Our proposed design balances the low-cost and convenient nature of a DIY task trainer and one with high fidelity and specialized features. However, we have identified some limitations with our task trainer. Particularly with the simulation of physiological landmarks in ultrasound-guided joint access, different layers of soft tissue like the tendon could be made more distinct and better match the brightness levels of corresponding structures in the human body. With regards to ultrasound visibility, we recognize that a shortcoming of conventional models is the inability to recreate the challenge of visualizing the needle under ultrasound—often one of the more difficult parts of the procedure. As our study was specifically focused on topics related to accessibility, cost, and the removal of needle tracks, we prioritized optimizing the materials in this paper with additional applications testing in the future. Additionally, the materials utilized impact lifespan and storage considerations of the task trainer. In our experience with constructing dozens of task trainers, we found that characteristics including structural integrity, physical appearance, and ultrasound visibility were impacted by time and environmental conditions, ultimately rendering the trainer unusable. When left for a long duration, and especially at room temperature, gelatin is subject to microbial growth throughout the entire task trainer. This obscures the physical view of the trainer, and is unsanitary and can lead to contamination. Thus, we opted to store finished gelatin-based trainers in a 4 °C refrigerator to delay this growth, in which we discovered that our trainers lasted up to 7 days before dehydrating to the extent that the gelatin would crack and lose its structural integrity. These characteristics were variable based on how well the gelatin mixture was incorporated and poured into the mold. Based on these findings, we recommend that fully constructed trainers awaiting use be stored in an enclosed container with a moisture source (e.g., a damp towel or a thin level of liquid) inside a 4 °C cooling unit for up to one week before disposal and recycling of plastic parts. Additionally, if the user notices any cracking or mold growth on the gelatin prior to the 7 day time point, we recommend disposal of the gelatin and recreation of a new trainer.

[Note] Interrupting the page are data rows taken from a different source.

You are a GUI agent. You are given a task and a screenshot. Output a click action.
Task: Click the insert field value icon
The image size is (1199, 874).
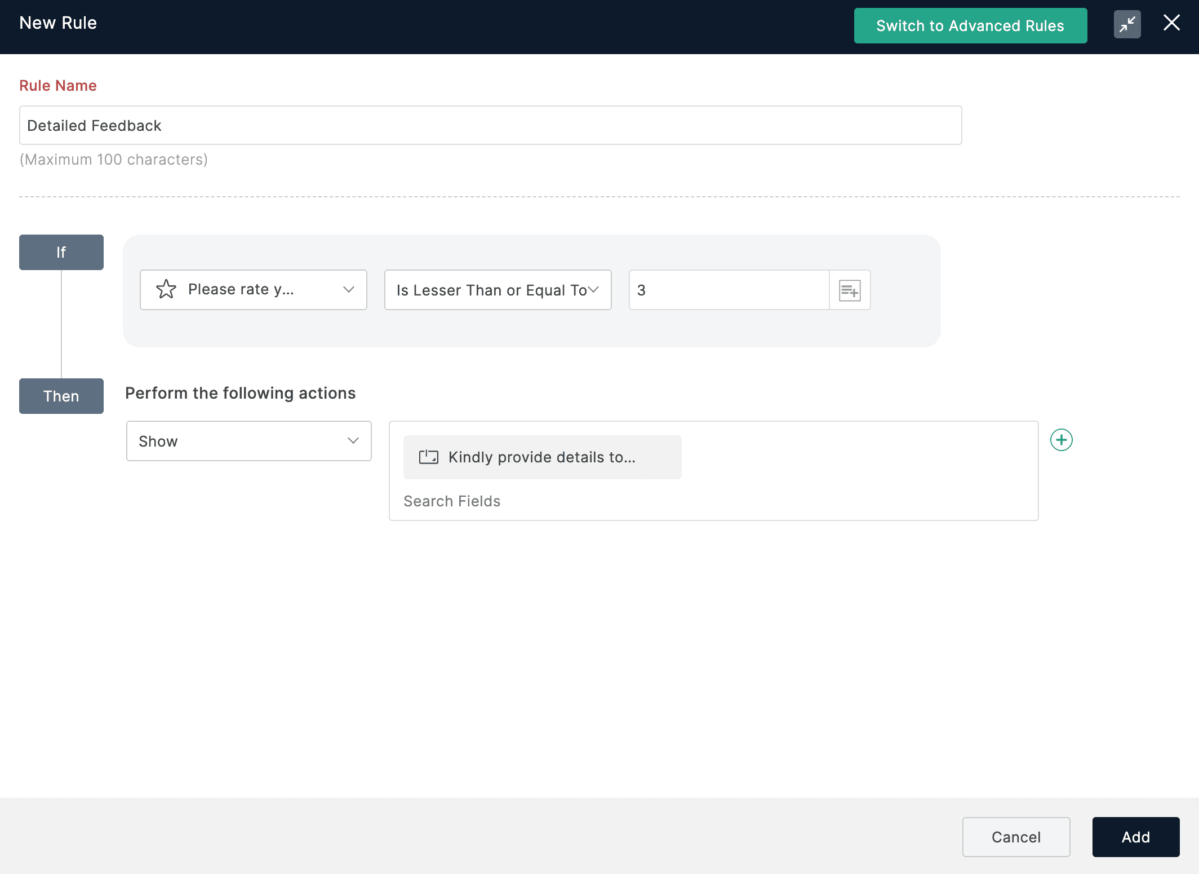850,290
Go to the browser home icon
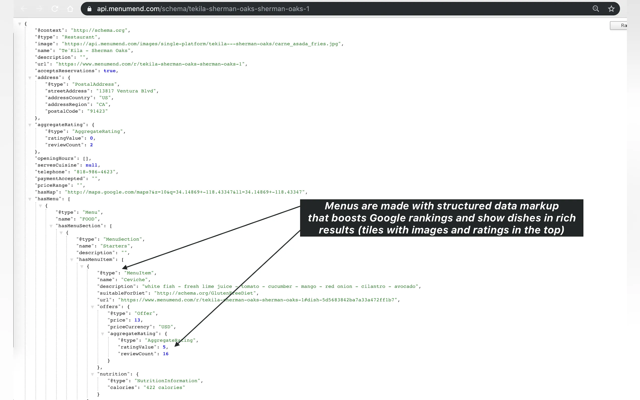Viewport: 640px width, 400px height. point(70,9)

Through an established design and development process, we targeted the lack of resources put into the effective training of medical professionals in specialized procedures, an overlooked issue due to the often-lower frequency of such procedures and additional expenses required that strain department budgets. Furthermore, existing task trainers do not accurately replicate physiology that is important for achieving procedural competence. In recent decades, ultrasound guidance is increasingly being employed as a visualization tool for procedures involving small and/or complex structures in the body. With this ultrasound compatible task trainer model, we demonstrate a cheap, efficient method of practicing joint aspiration and injections that accurately portrays fundamental landmarks in the said procedures. The trainer is built from sustainable and easily accessible materials that enable a DIY approach for construction and practice with the device in both clinical and home settings. Since the specific anatomical structures and mold are 3D-printed and can be easily adapted, the methodologies presented in this paper may be transferable to other procedures calling for additional training of novice clinicians as well as the addition of more landmarks to be used for practice by experienced clinicians. Future work should focus on verifying how this task trainer model works in a training scenario and whether clinicians achieve the competencies required to perform this procedure on a real patient.